19-04-2019
Retailers implement different technologies at their stores: from regular displays for quick orders to checkout equipment, which automatically charges customer’s card when they leave a store. But are all innovations profitable? And most importantly, do customers like them? Ustor team made a list of technologies implemented at smart stores and collected customers’ opinions on innovations.
Nowadays competition on the market increases rapidly: the number of trading platforms has doubled in the past decade. It’s getting harder to attract customers in stores, and that’s when innovations come in. How can one determine that a particular technology will work out and increase customers’ loyalty? Each innovation goes through a series of tests. Only after the assessment experts decide whether to implement a new technology or not.
How technologies are tested:
Imagine you get to visit a so-called smart store and to explore all its cool features:
CO2 detectors monitor levels of carbon dioxide in the room and tracks down ventilation issues. If your customers are barely moving and constantly yawning, then it might be due to poor ventilation. In some cases, improvement of air quality can stimulate sales rates.
Displays with lots of flashing advertisements irritate customers. But screens with personalized offers help them to choose the right product. Everything in a store should implicitly or explicitly demonstrate commitment to customers.
Facial recognition technology is one of the examples, when customers are not okay with innovations. This might be due to a sensitive legal aspect: a regular hash cannot yet be considered personal data, but using a 3D model of a person’s face and their name already feels unethical.
According to research, large number of cameras in a store can scare away customers. Yes, this might help a retailer to monitor availability and quality of products, but a person, who doesn’t know that, will meet this innovation with caution.
In 1995 a Nintendo VR console utterly failed, but nowadays this technology gains in popularity. Customers can use VR technology to buy things without having to leave their houses or choose furniture without placing it in their flats. However, customers dislike bulky VR headset. It’s easier to visit a store than to wear heavy equipment for hours. Another disadvantage is that a customer cannot touch a product. And sometimes that is the main reason we choose to go to an offline store. Nevertheless, developers improve VR technologies and make them more and more accessible. That’s why we will be able to see these technologies with a much broader set of functions in our stores in the nearest feature.

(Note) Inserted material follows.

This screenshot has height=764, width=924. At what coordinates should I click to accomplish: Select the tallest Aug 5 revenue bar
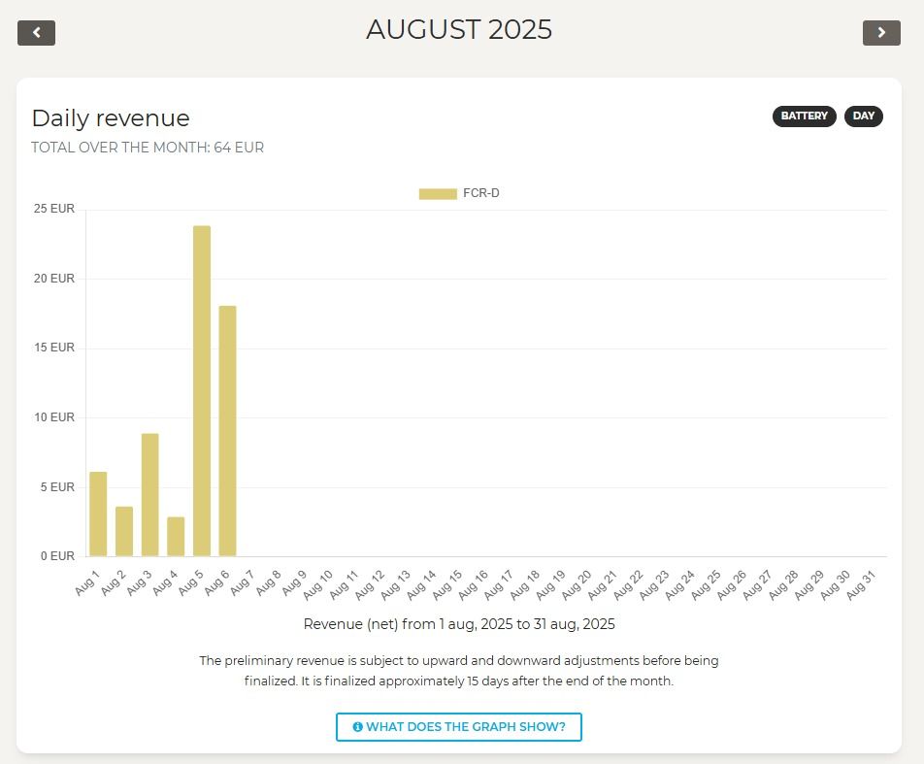point(202,390)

According to Deloitte data, sales rates in stores, which use innovations, has increased from 49% to 56%. Customers are still treating new technologies with caution but in a decade target audience will change. People, who were surrounded with technology since birth, will be the main customers and all these cameras, digital labels and smart terminals will be something casual to them. Choose new technologies for your store by analyzing current data, but also always try to look forward into the future.